Showing posts with label GALDOS Benito Pérez. Show all posts
Showing posts with label GALDOS Benito Pérez. Show all posts

Friday, November 9, 2012

They're better raw - the great Fortunata

The title of Fortunata and Jacinta is misleading, suggesting some sort of balance between the two characters, and Galdós does his best to increase the confusion.  The novel does not begin with Jacinta – it begins with a detailed history of the retail fabric trade in Madrid, including a baffling genealogies of the key families (“a tangle whose threads are almost impossible to follow,” I.vi.2, 83), much of the latter in a section amusingly titled “Still More Details about the Distinguished Family.”  “There’s more yet,” Galdós warns me (83), and he means it.

The novel is divided into four roughly equal parts.  It turns out that Jacinta only has a starring role in the first, and even there we meet Fortunata first.  It is a heck of a debut:  “a pretty woman, young and tall” – no that’s not so interesting, I have to skip a sentence or two:

The girl wore a light blue scarf on her head and a large, heavy shawl over her shoulders, and the minute she saw the Dauphin she swelled up at him, I mean, she put her hands on her hips and raised her shoulders with that characteristic gesture the low-class women of Madrid have, filling out their shawls with a movement that reminds you of a hen ruffling her feathers  and swelling out before coming down to normal size again.  (I.iii.4, 43-4)

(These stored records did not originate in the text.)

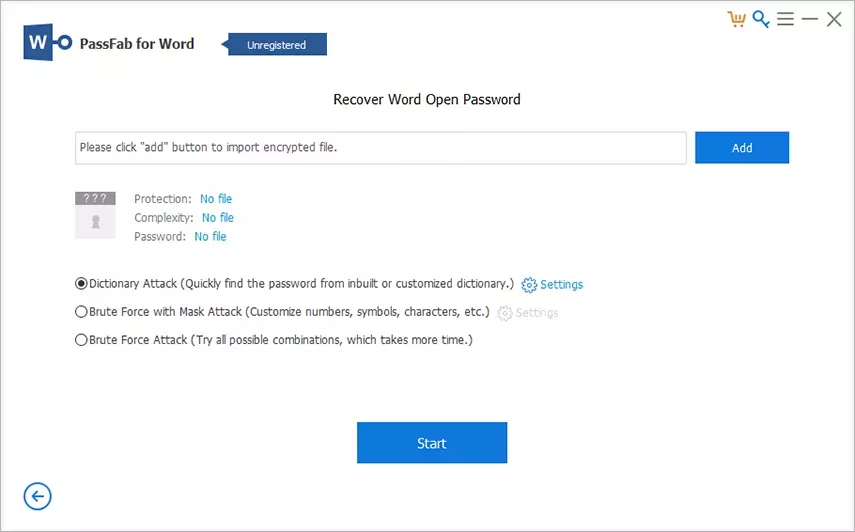Select the Dictionary Attack radio button
855x532 pixels.
click(82, 284)
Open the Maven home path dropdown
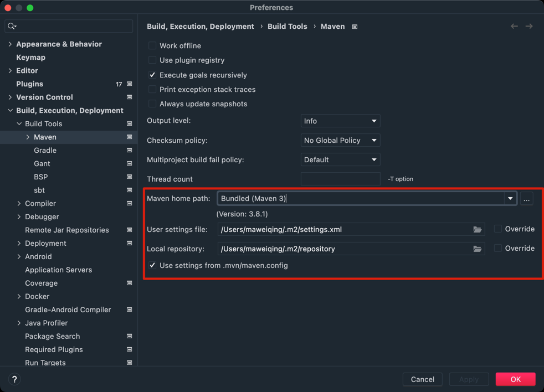Screen dimensions: 544x392 [x=510, y=199]
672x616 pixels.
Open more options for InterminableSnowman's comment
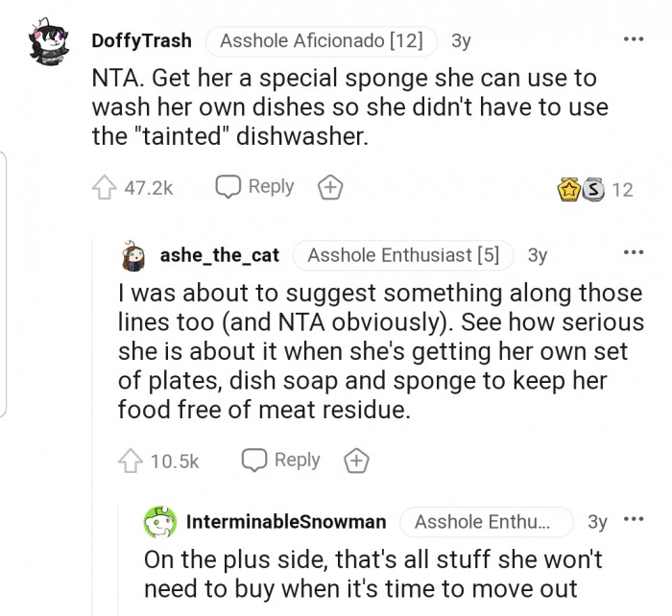(634, 520)
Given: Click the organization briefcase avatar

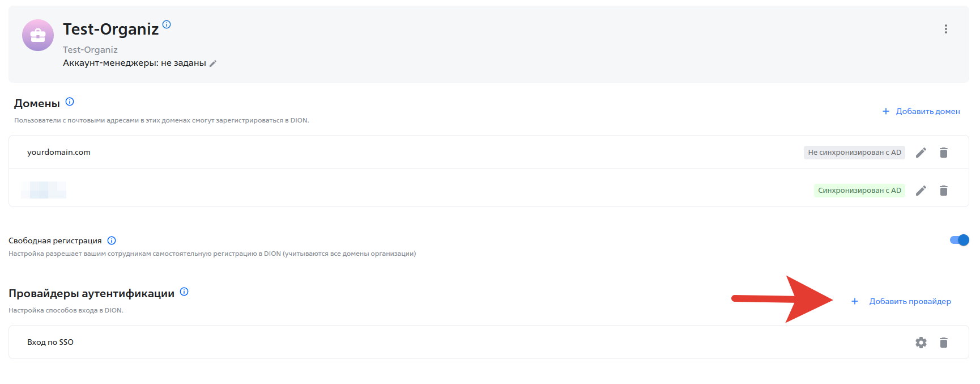Looking at the screenshot, I should pos(38,35).
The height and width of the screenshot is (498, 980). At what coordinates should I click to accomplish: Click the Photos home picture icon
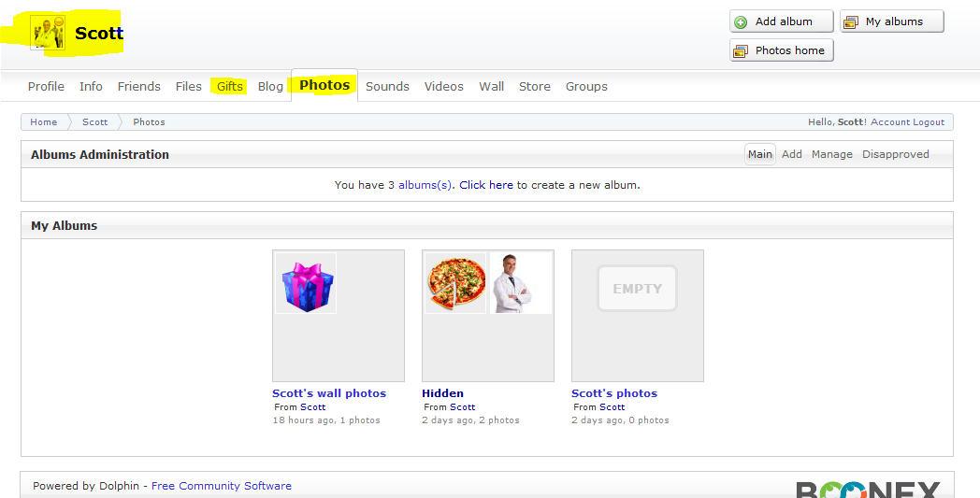click(741, 51)
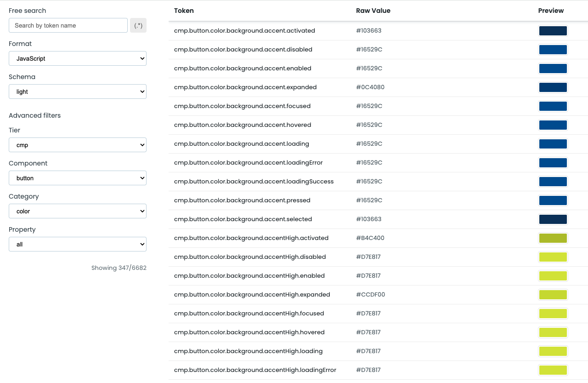The height and width of the screenshot is (383, 588).
Task: Sort by the Raw Value column header
Action: coord(373,11)
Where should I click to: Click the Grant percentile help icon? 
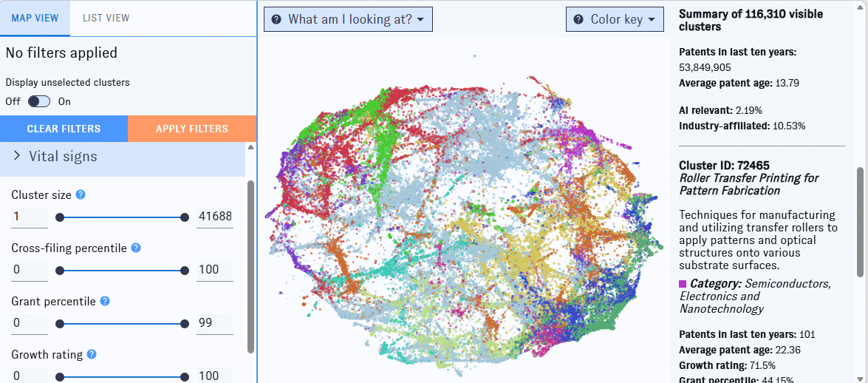(105, 301)
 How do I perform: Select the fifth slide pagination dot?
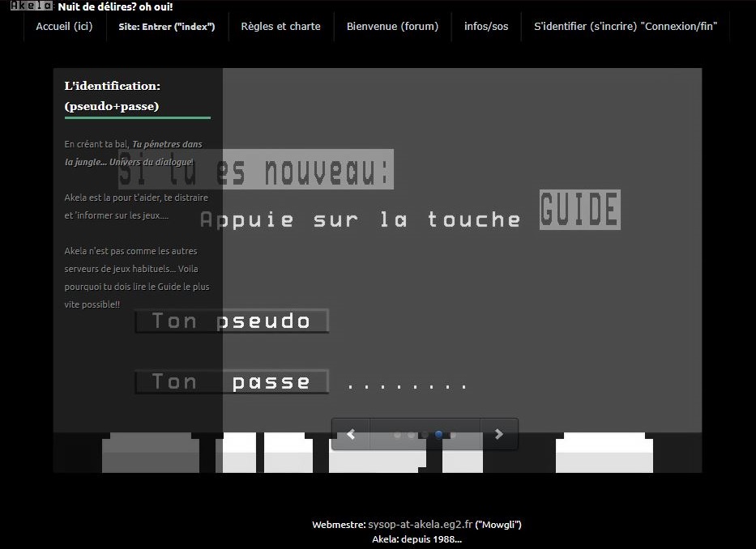453,435
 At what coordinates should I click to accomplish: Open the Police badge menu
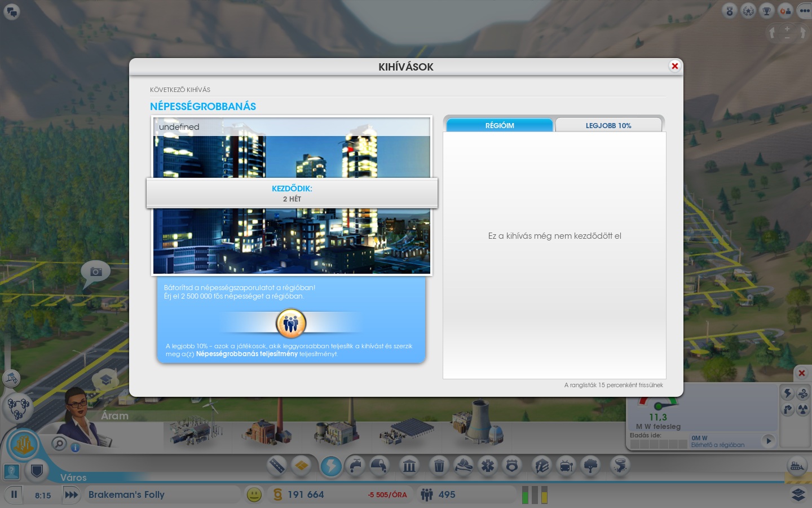[x=511, y=466]
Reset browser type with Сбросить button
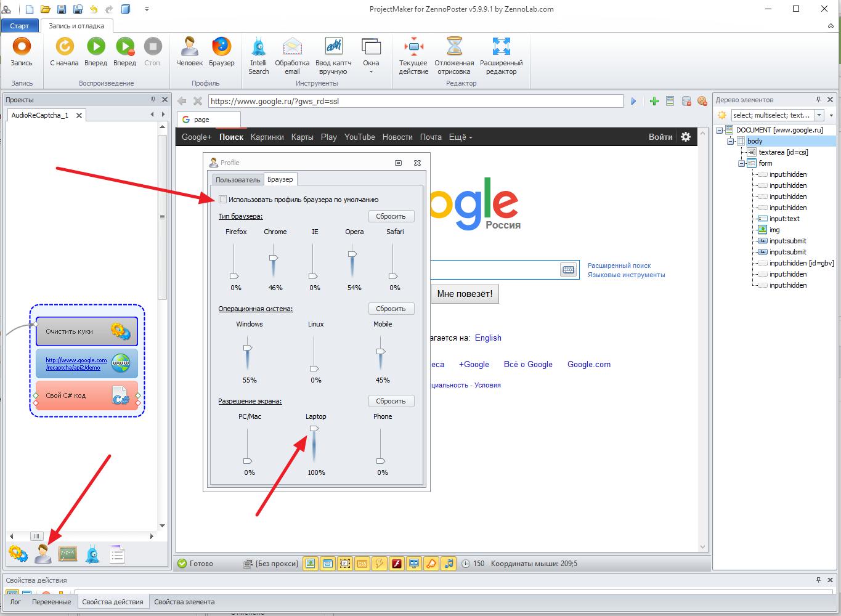The height and width of the screenshot is (616, 841). (x=391, y=216)
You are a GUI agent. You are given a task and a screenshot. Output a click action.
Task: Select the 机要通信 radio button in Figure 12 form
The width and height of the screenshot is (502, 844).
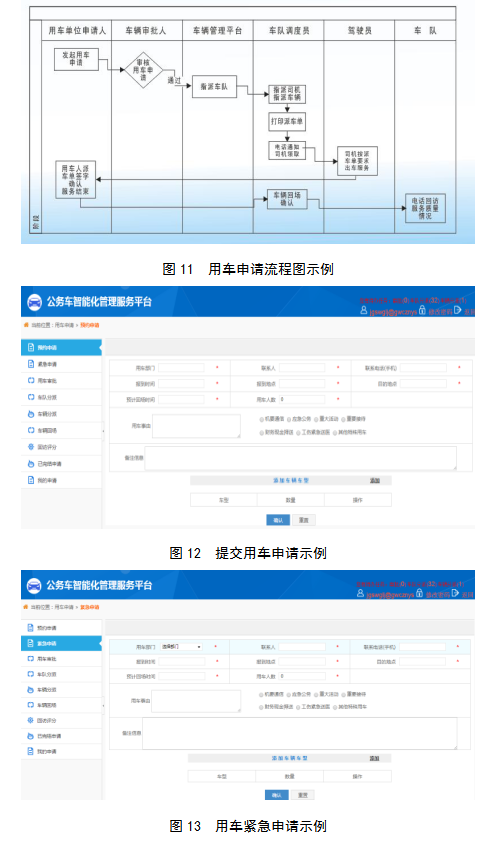coord(262,419)
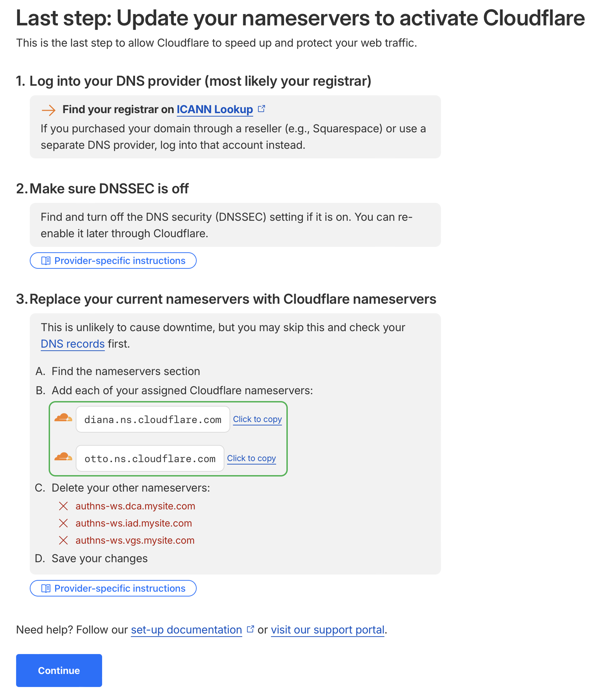Copy the diana.ns.cloudflare.com nameserver
Image resolution: width=592 pixels, height=700 pixels.
pyautogui.click(x=257, y=419)
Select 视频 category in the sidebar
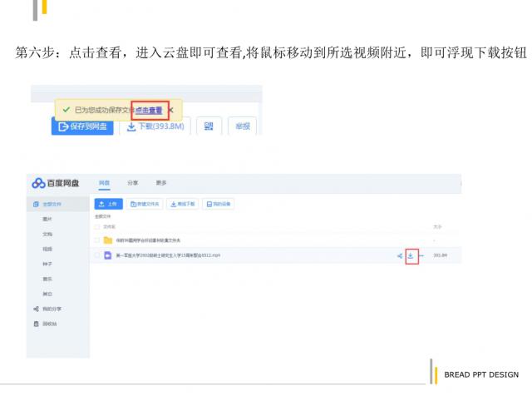 (47, 249)
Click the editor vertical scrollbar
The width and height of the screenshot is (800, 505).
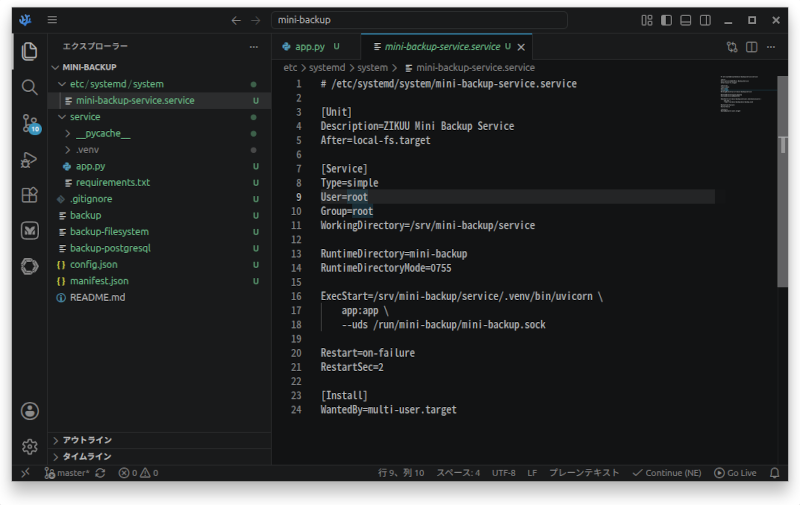pyautogui.click(x=782, y=182)

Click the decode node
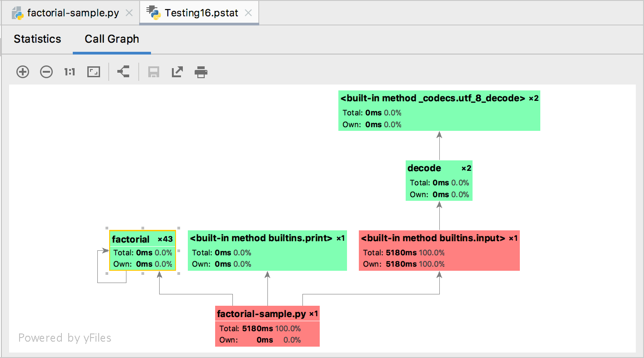tap(439, 180)
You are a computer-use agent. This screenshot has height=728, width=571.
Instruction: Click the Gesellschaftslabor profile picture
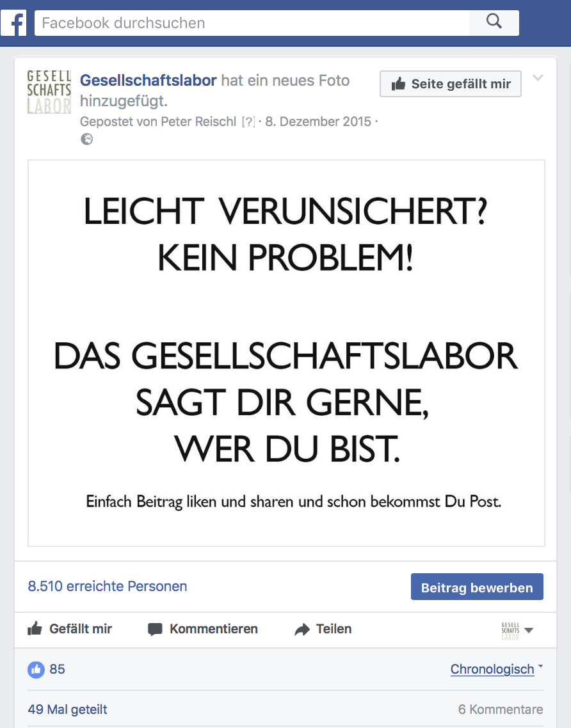(49, 92)
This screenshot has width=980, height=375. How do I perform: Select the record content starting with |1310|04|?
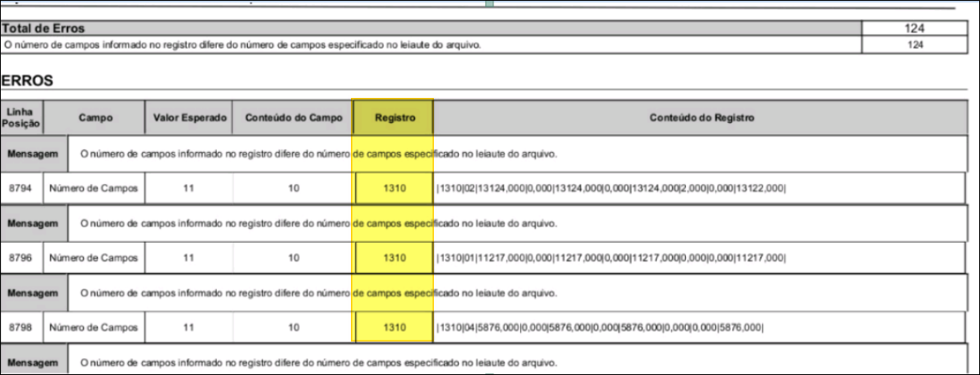point(600,326)
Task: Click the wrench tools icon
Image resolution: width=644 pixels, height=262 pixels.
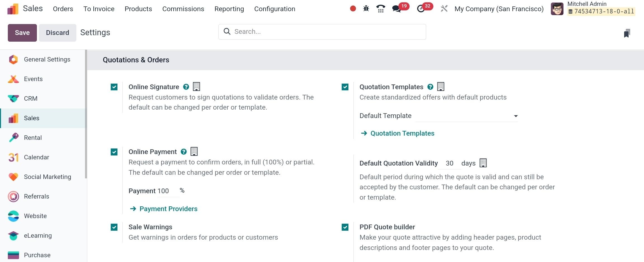Action: (x=444, y=9)
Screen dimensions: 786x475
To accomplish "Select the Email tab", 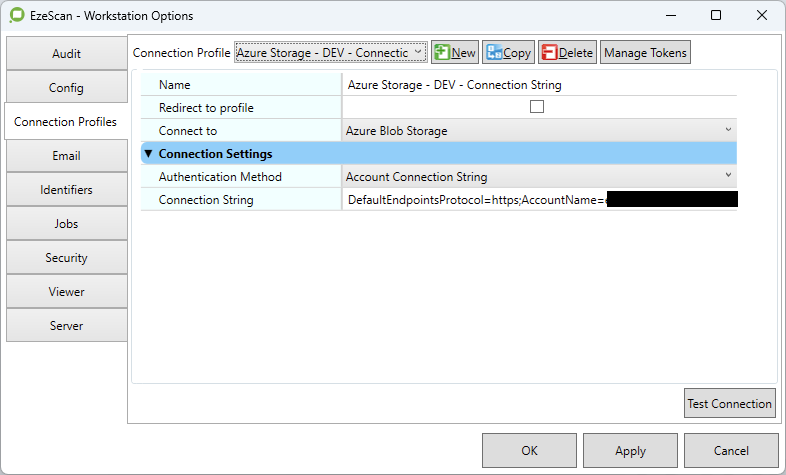I will [x=66, y=156].
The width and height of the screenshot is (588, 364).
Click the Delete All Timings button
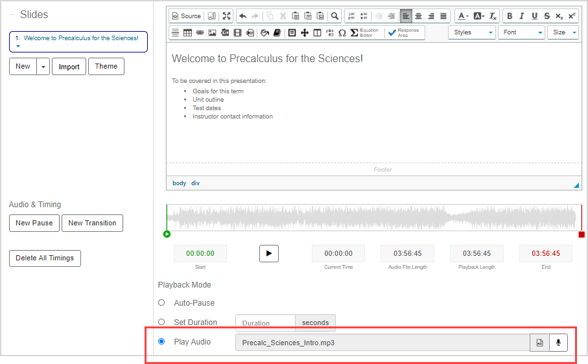coord(45,258)
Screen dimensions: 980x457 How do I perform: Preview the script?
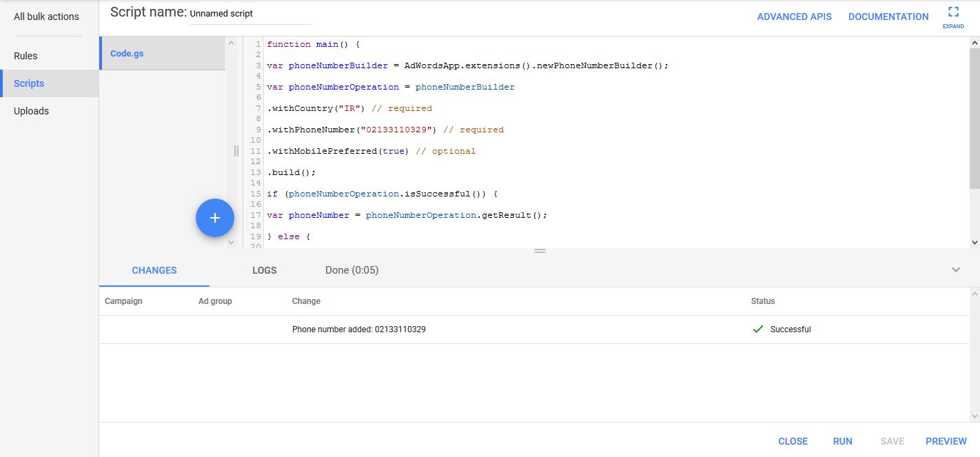coord(946,441)
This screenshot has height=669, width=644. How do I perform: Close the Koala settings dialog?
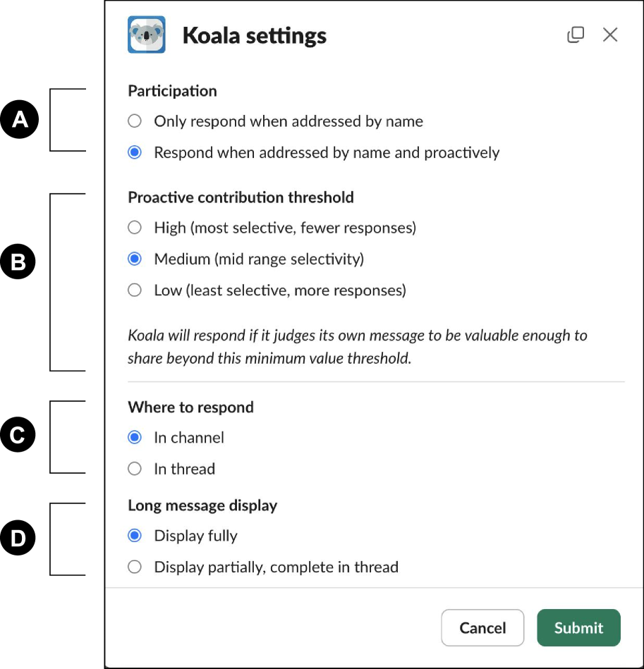click(x=610, y=35)
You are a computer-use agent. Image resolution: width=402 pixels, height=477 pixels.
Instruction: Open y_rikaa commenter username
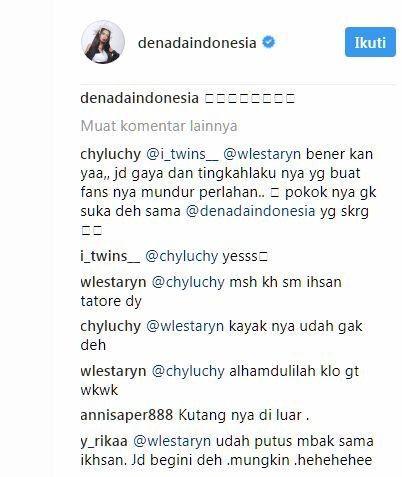click(104, 441)
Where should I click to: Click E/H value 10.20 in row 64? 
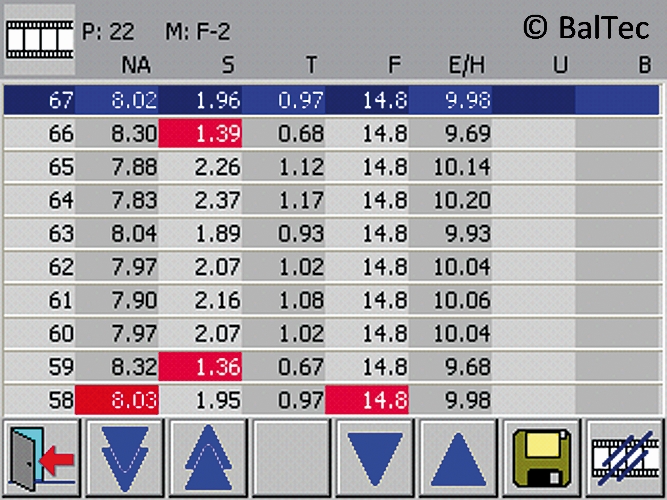coord(462,200)
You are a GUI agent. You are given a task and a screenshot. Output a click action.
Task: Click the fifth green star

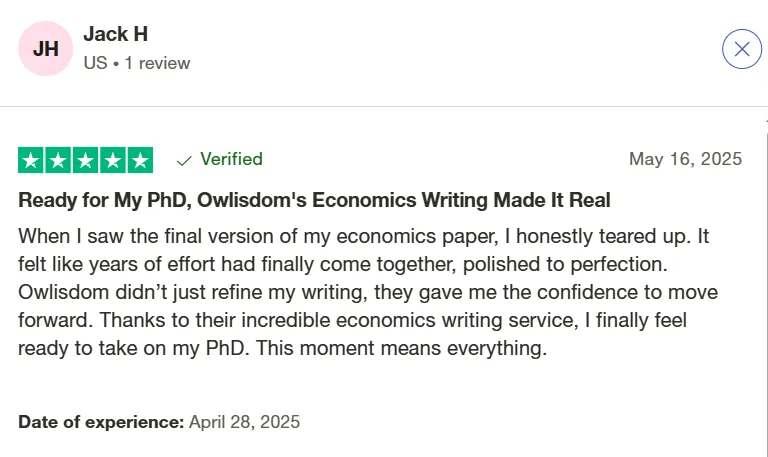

And that’s not the best part:

“What are you eating, sweetheart?”

“Can’t you see?” she replied, showing it to him.  “An egg.”

“A raw egg!”

Very gracefully , the girl lifted the broken egg to her mouth for the second time and sucked it again.  (44)

There is no  way the heroine of the novel is going to live up to this introduction.  Talk about vigor: “Then she finished sucking the egg and threw away the shell, which smashed against the wall one flight below them.”

All of the business about birds and eggs and shells is going to return near the end of the novel.  This was vivid enough that, even seven hundred pages later, I knew exactly which earlier scene  Galdós was invoking.

It is not uncommon for authors of difficult novels to at some point give readers their theory of the novel, instructions on how to read their books.  It is also common for these instructions to appear near the end of the book, because writers are perverse cusses who enjoy suffering.  Galdós waits until five pages from the end, when a secondary character tells Fortunata’s story to a literary critic:

The response from the famous judge of literary works was that it had the makings of a play or a novel, although in his opinion the artistic texture wouldn’t be especially attractive unless it were warped in places so that the vulgarity of life might be converted into esthetic material.  He didn’t tolerate “raw life” in art; it had to be scrubbed, seasoned with aromatic spices, and then thoroughly cooked…  in the end they agreed that well-ripened raw fruit was very good, but so were compotes, if the cook knew what he was doing.” (IV.vi.16, 813)

As I read this, I remembered the woman they were discussing, who declared, almost eight hundred pages in the past, “’They’re better raw.’”

Dwight: thanks for the hosting and motivation and twenty-one posts!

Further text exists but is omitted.